All of this takes place to varying degrees at other institutions, of course, and I am not claiming Williams is unique in this regard. But my conversations with colleagues at other institutions over the years suggest that the college does compare favorably with respect to the help it provides younger faculty in establishing themselves and developing their careers.

Many thanks to Professor Wagner for taking the time to write. All of the above is perfectly reasonable and consistent with what other people have told me.

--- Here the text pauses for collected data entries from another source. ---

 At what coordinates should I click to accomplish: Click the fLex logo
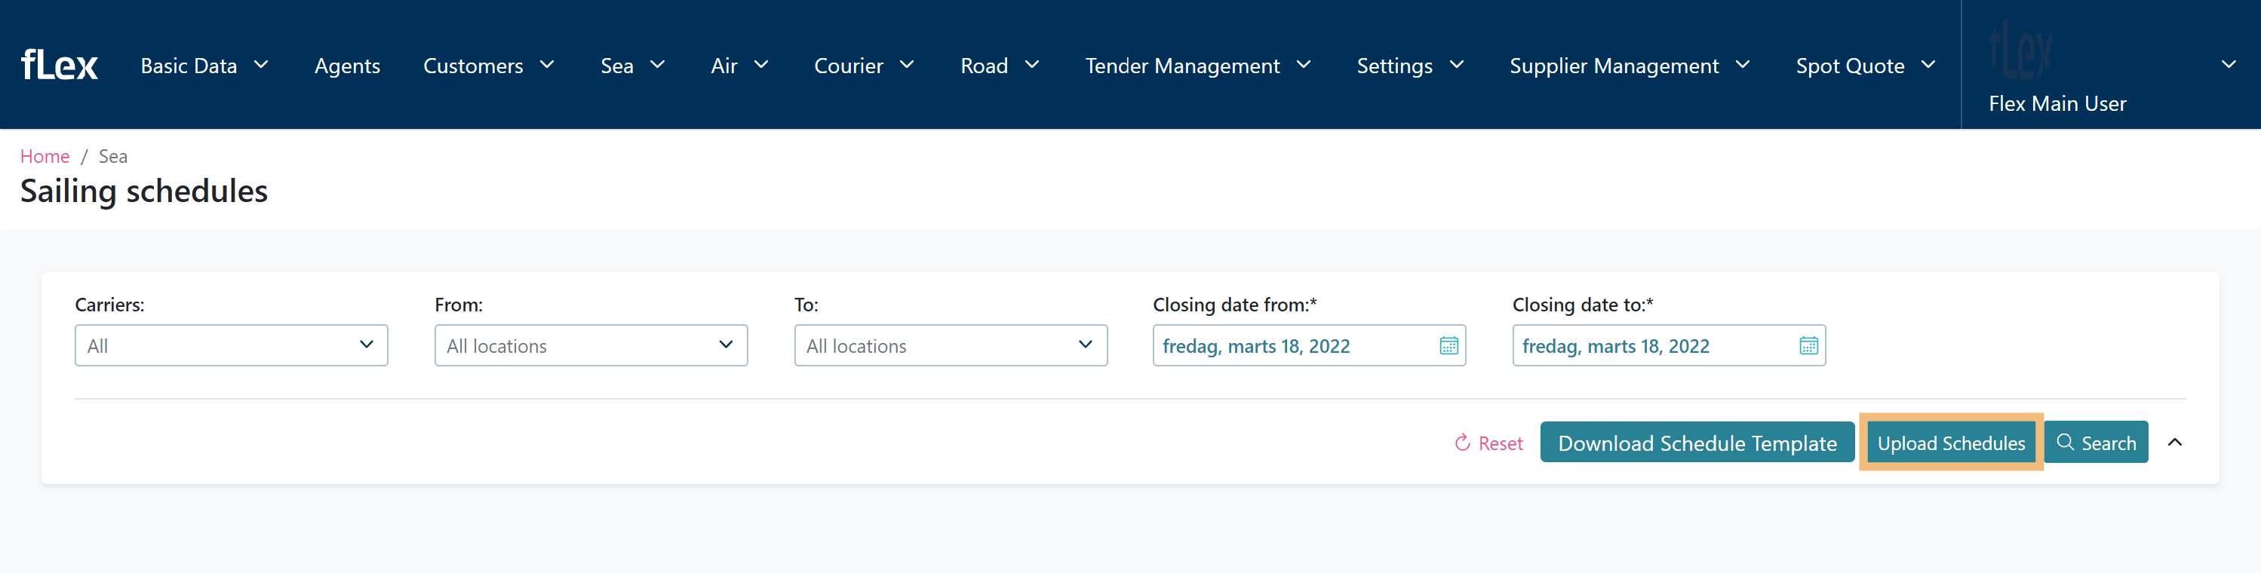59,65
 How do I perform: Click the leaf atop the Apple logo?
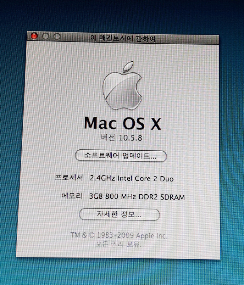click(127, 67)

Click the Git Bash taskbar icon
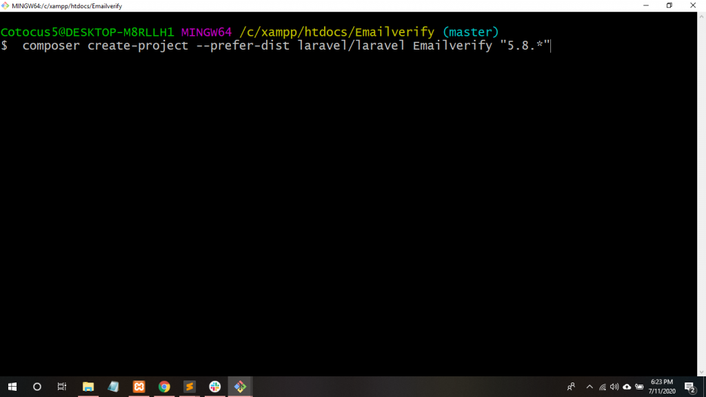[x=240, y=387]
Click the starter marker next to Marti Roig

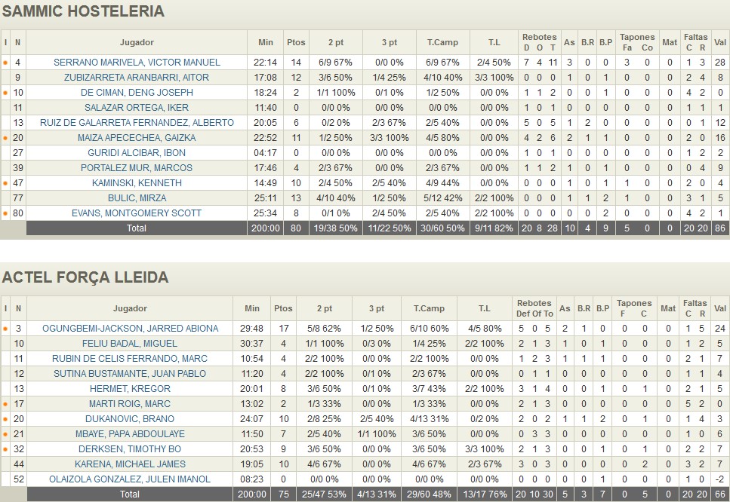[x=6, y=404]
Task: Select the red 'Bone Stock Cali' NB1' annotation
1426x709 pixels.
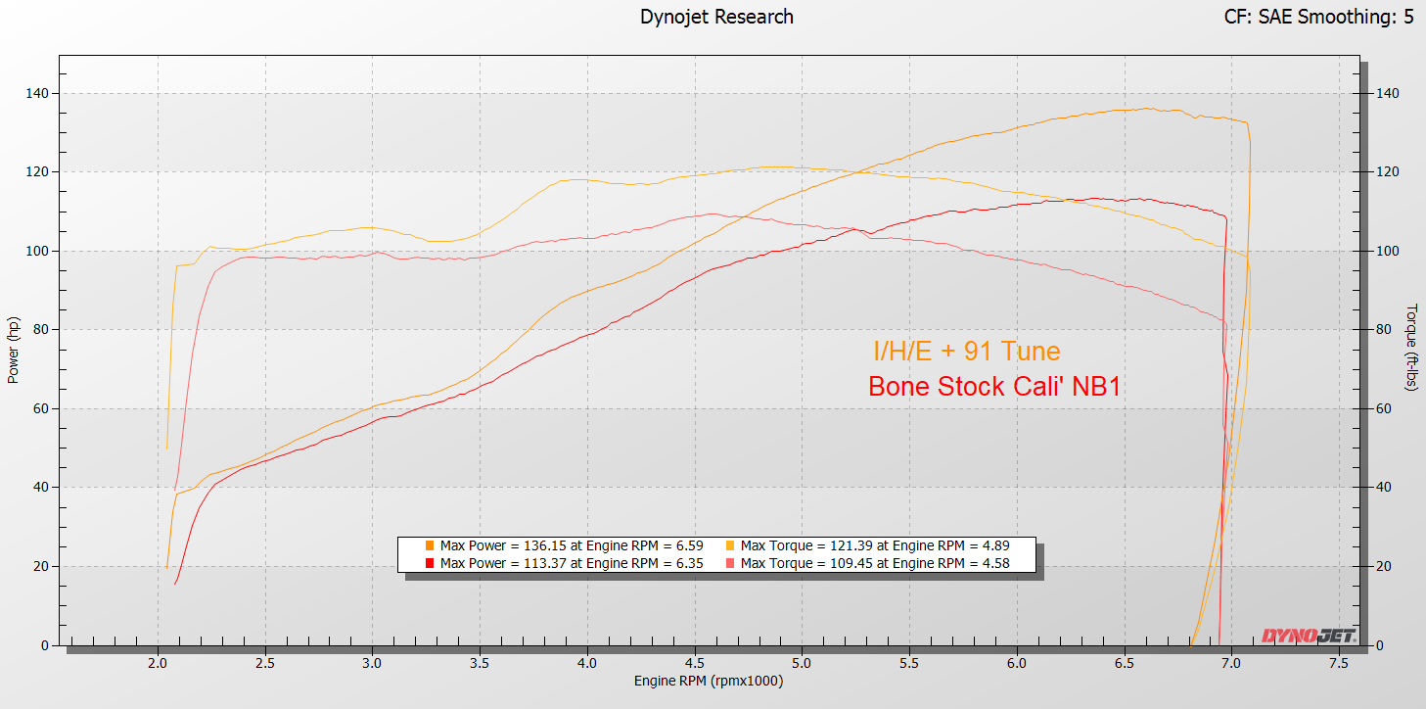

My main concern remains that Williams places too much emphasis on research productivity it its hiring and tenure decisions and that this emphasis has increased significantly in the last 20 years. I have blogged about these sorts of issues here, here, here, here and too many other places to link to. I’ll be riding this hobby horse for many years to come.


Teaching and Tenure

The priorities of the tenure system at Williams is something that should be reconsidered. The Record provided a useful overview two years ago that is probably still applicable. Some points, however, are clearly wrong. Professor William Wagner is quoted as saying:

“Williams spends a lot of energy training its young professors, and if tenure did not provide a limiting effect on job mobility, many more young professors would learn from older Williams professors and then leave Williams, taking the energy investment somewhere else.”

When tenured professors do leave Williams, they generally go to large urban research universities …. This trend – if one could call such an infrequent occurrence a trend – reflects what might hypothetically happen if tenure were abolished: big universities would use smaller schools like Williams as a training ground for their professors.

This is pure fantasy. When other universities hire from Williams (Jacobsohn to Texas, Garsten to Yale, Cook to LSU), they do not care a whit about teaching ability — whether or not it benefited from training at Williams. Texas, Yale, et al care about the quality of past research and the likely quality of future research. That is 99% of what drives the Williams-to-elsewhere transfer market. Of course, Texas thinks that it is dandy that Gary Jacobsohn is a great teacher, but they would have hired him even if he were in the bottom 5% of Williams professors.

But Wagner knows all of this, so it is quite possible that I am attributing to him a claim made by the reporter. I am assuming that the “training” refers to teaching and not to research since the vast majority of junior Williams professors have been thoroughly trained in graduate school on how to do research.

The following passage makes my blood run cold.

Wagner, who has been teaching at Williams for 22 years, says that he has only been aware of one real change in how tenure is awarded since he has been here. “In my early years at Williams, there seemed to be two career paths, each valuable, that one could follow. One would be the now standard path of being an engaged scholar and a teacher, and the other would be to use the energy that others spent on scholarship on increased student interaction and administration. The second path, through which it is virtually impossible now to get tenure, contributed something of value to the campus that is now harder to get.”

I have no reason to doubt that Wagner is 100% correct in this. Indeed, I have heard precisely this claim made by at least one other faculty member. You could also see it holding true in the case of Lisa Wright (not sure if this is the correct name), a junior English professor who was widely regarded as one of the truly exceptional teachers at Williams but who was denied tenure because she had focused all her energies on teaching and none on publishing articles in obscure journals that almost none of her students would ever read.

So, my questions are: First, has the tenure system in fact changed in the way that Wagner describes? (I think that the answer is Yes.) Second, who decided to change it? Third, wouldn’t it be a good idea to go back to the old system whereby someone like Lisa Wright would be tenured?